I
Artemis

 

El señor Funtom era un peluche muy preciado para Jean.

El conejo había sido un regalo del conde Phantomhive y había estado a su lado desde que tenía uso de razón. 

Solía jugar a tomar té y hablar de negocios con él, imitando al conde de la casa en una de sus reuniones con sus socios. Luego lo arrastraba al exterior, sin importarle que el pobre conejito se llenara de tierra y luego la sirvienta tuviera que darle una lavada exhaustiva. Jean lo llevaba al jardín, buscando flores y piedras.
—¡Vamos a buscar muestras para analizar! —solía decirle, contento con la idea de observar cualquier cosa con la lupa que le habían regalado por su cumpleaños.

Pero a medida que crecía y era educado como el futuro heredero de la casa —sin saberlo—, Jean dejó de lado al señor Funtom, considerando inapropiado continuar jugando con un peluche.

Los juguetes de su habitación fueron pronto reemplazados por otros objetos alineados con intereses “más importantes”. Su hambre por el conocimiento lo llevó a leer y a coleccionar libro tras libro de la biblioteca y a elaborar sus propias teorías para explicar ciertos fenómenos de la vida, dejando de lado al peluche que tanto había adorado antes.

Así, el señor Funtom se quedó en un rincón olvidado de la habitación, Jean tampoco tuvo el corazón para guardarlo con el resto de los juguetes de su infancia.

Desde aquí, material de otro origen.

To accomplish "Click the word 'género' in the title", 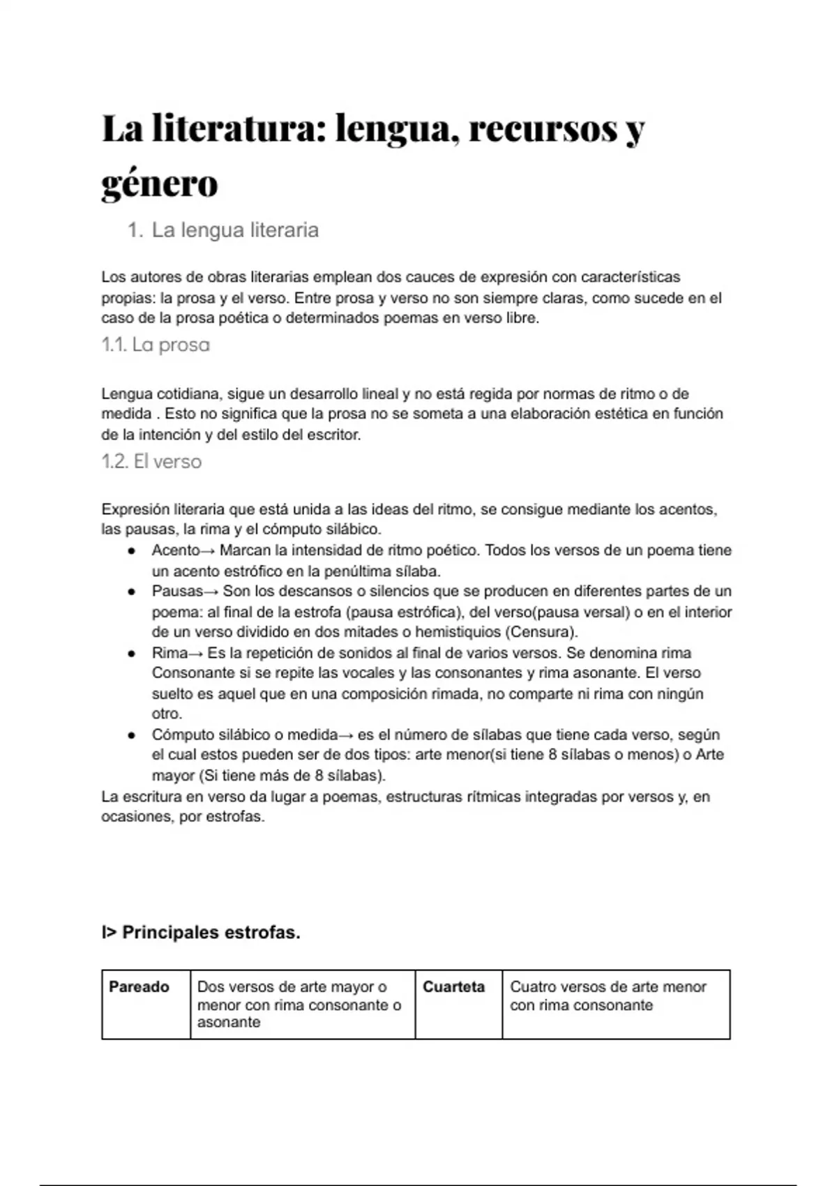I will pos(160,184).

Con el paso del tiempo, el conejo fue escondido por pilas y pilas de libros, y Jean no le dio importancia, olvidándose de él por completo.

Pero un día, por casualidad, Artemis, su mimic mullido, inspeccionando su habitación por primera vez encontró al conejo.

Se lo llevó con curiosidad, flotando frente a él.

Jean agarró al conejo con cierta reverencia, los recuerdos sobre el peluche invadieron su mente nostálgicamente. Pero éste se veía diferente: el color azul claro que alguna vez tuvo ahora se veía oscuro por la suciedad. Su ropa estaba descocida, los hilos sobresalían de su chaleco, y un poco de su relleno salía por sus orejas y patas. Lo único que se mantenía intacto era el parche en el ojo, similar al de su padre.

Desde que lo había dejado en ese rincón olvidado, Jean no le había prestado la más mínima atención, y el conejo había terminado así de maltrecho.

Soltó un suspiro, sintiéndose culpable por haber descuidado y olvidado a su peluche tan preciado.

—Lamento tenerte en estas condiciones —le habló, como hacía cuando era un niño de cuatro años.

No sintió vergüenza, estando en la privacidad de su dormitorio y en compañía de Artemis.

De repente, su rostro se iluminó con una idea.

Ahora, con sus nuevas habilidades mágicas, podía hacer algo por el señor Funtom.

Recordó un hechizo que le había enseñado su mentora y lo puso en práctica.

Miró al conejo fijamente y chasqueó los dedos.

El peluche se alejó de su mano, flotando en el aire y siendo rodeado por la repentina aparición de pompas de jabón, que se acumularon en el conejo hasta que se formó una gran burbuja que lo contuvo dentro. Una luz cegadora apareció gradualmente desde el interior, hasta que ocurrió una explosión de luz.

Cuando Jean recuperó la visión, el peluche estaba completamente limpio.

Volvió a sus manos, viéndose reluciente pero aún descosido. Jean arqueó una ceja, sintiéndose un poco decepcionado de sí mismo.

—Todavía no conozco un hechizo para coser —dijo penosamente.

«Tendré que hacerlo a la vieja usanza» pensó, pero antes de que a Jean se le ocurriera buscar hilo y aguja, Artemis se acercó, flotando como el peluche.

Su cabeza se abrió y su boca en forma de luna brilló. De la nada, desapareció sin dejar ningún rastro.

Jean no entendió a dónde se había ido, hasta que el peluche abruptamente brilló en un halo de luz intensamente azul.

Tuvo que cerrar los ojos para no cegarse, y cuando los volvió abrir, el peluche en sus manos movió una mano en señal de saludo.

—¿Artemis? —preguntó. —¿Eres tú?

El señor Funtom, o más bien, Artemis, asintió con la cabeza y soltó una risita. Jean quedó algo perplejo.

En su infancia, había tenido la fantasía recurrente de ver a su peluche cobrar vida y formar parte activa de sus conversaciones. Nunca había imaginado que se haría realidad, ¡y además de esta manera!

No pudo evitar soltar una carcajada. Incluso Artemis se sintió extrañada, ladeando la cabeza en confusión. Su maestro casi nunca sonreía, mucho menos reía.

Jean negó con la cabeza.

—La vida da muchas vueltas, extrañas, y además, mágicas.